This middle‐aged woman shows progressive changes in her general health status that are characterized by edema and dyspnea on effort. The differential diagnosis of edema includes a broad spectrum of illnesses, such as cardiac, lung, renal, endocrine, and hepatic diseases. Because of the life‐threatening potential, my first concern is cardiac disease, although the patient is not experiencing typical symptoms of ischemic heart disease or congestive failure. Bilateral and distal distribution of neuropathic symptoms is likely due to diseases of peripheral nerves rather than those of the central nervous system. Her complaint of a bilateral tingling sensation in the hands may suggest carpal tunnel syndrome as a result of her long‐term agricultural work. Other possible causes include radiculopathy of the cervical spine or polyneuropathy. Clues in the physical examination may help narrow the differential diagnosis to a cardiac, hepatic, or endocrine disorder.

The patient appeared ill. Her weight had increased from 48 to 61 kg since she was last weighed 6 months previously. Her blood pressure was 140/78 mm Hg, her heart rate was 72 beats/minute with a regular rhythm, her respiratory rate was 18/minute, and her temperature was 37.5C. The jugular venous pressure was elevated at 10 cm above the sternal angle. A grade III/VI systolic ejection murmur was evident at the second interspace along the left sternal border. The second heart sound was fixed and split. There were decreased breath sounds and complete dullness to percussion over both lower lung fields. Shifting dullness was noted on abdominal examination. There was pitting edema from the feet to the thighs, with slow pit‐recovery time in both legs, and she exhibited generalized hirsutism on the face, body, and extremities. There was no lymphadenopathy. On neurological examination, her mental status was normal. The cranial nerves were normal, as was coordination. There was mild generalized distal‐dominant motor weakness with generalized hyporeflexia. Sensory testing demonstrated glove‐and‐stocking type loss of sensation to pinpricks as well as dysesthesia in all extremities. Phalen and Tinel tests were negative.

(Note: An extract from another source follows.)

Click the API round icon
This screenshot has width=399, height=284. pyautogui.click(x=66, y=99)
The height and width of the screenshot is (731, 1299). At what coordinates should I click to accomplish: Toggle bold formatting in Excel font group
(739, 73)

The elevated venous pressure and pitting edema with slow recovery suggest high venous pressure edema rather than hypoproteinemic edema. Complete bilateral dullness of the chest and shifting dullness of the abdomen indicate the presence of bilateral pleural effusion and ascites. Edema from high venous pressure is usually caused by right, left, or biventricular cardiac failure. A fixed splitting of the second heart sound suggests an atrial septal defect, which is a rare cause of progressive right heart failure in adults. I recommend checking the patient's thyroid function to investigate the possibility of hypothyroidism, which is a common illness among middle‐aged women and could contribute to her edema as well as hirsutism. The neurological findings suggest a generalized polyneuropathy. The unusual combination of high venous pressure edema and polyneuropathy may indicate a rare multisystem disorder such as amyloidosis. Alternatively, the patient might have developed multiple diseases during the same time period. For instance, diabetic polyneuropathy is the most common cause of polyneuropathy among the middle‐aged. Finally, the differential diagnosis of hirsutism includes ovarian, adrenal, or pituitary sources of hyperandrogenism in addition to hypothyroidism. I would first evaluate for diabetes, thyroid disease, and cardiac disease and would like to see the results of laboratory tests for thyrotropin and plasma glucose as well as chest radiography and electrocardiography.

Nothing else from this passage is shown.